Or from behind a cushion… or behind the sofa…
You’d have had to of been living under a rock not to notice that Halloween is on the horizon, bringing with it the cultural obligation to watch something on the scary end of the spectrum – however wimpy your personal brand might be for those other 364 days of the year.
But if you’ve been turned off horror thanks to the gory, momentarily shocking but instantly forgettable offerings that seem to have defined the genre in the past decade or so (does anyone really want to sit through another Paranormal Activity off-shoot?) then prepare for a reappraisal. Call it the Get Out effect, call it the rise of prestige horror, call it whatever you want: in recent years, horror has had a renaissance, balancing an amped up scare factor with great performances (see Anya Taylor Joy’s breakout role in The Witch, or Toni Collette’s turn in this 2018’s Hereditary, which has already generated awards buzz – a rarity for horror performances) and strikingly original plots. The watershed moment? Get Out‘s clutch of Academy Award nominations – and eventual Oscar win – earlier this year.
With this in mind, we’ve rounded up some of the most exciting horror titles around right now, along with a few indelible cult classics (that will also inevitably double up as last-minute costume inspiration) and a nostalgic Netflix reboot to throw into the mix, too. Stream at your peril…

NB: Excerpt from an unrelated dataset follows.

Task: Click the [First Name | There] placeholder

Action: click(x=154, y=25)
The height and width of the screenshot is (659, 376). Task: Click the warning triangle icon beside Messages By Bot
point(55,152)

Scroll for what we’re watching this Halloween:
Chilling Adventures of Sabrina
If there’s currently a Riverdale shaped hole in your viewing schedule (no judgement here), steel yourself for Chilling Adventures of Sabrina, Netflix’s reboot of the ’90s teen classic. Don’t expect much of the cosy comedy and talking cats that characterized the Melissa Joan Hart show, though: it’s been reimagined as a dark coming of age story, with horror classics like Rosemary’s Baby and The Exorcist cited as influences. Didn’t see that coming, did you? Kiernan Shipka (aka Mad Men‘s Sally Draper) stars, plus it’s set in the town along from Archie and co, leaving the door open for a crossover episode further down the line…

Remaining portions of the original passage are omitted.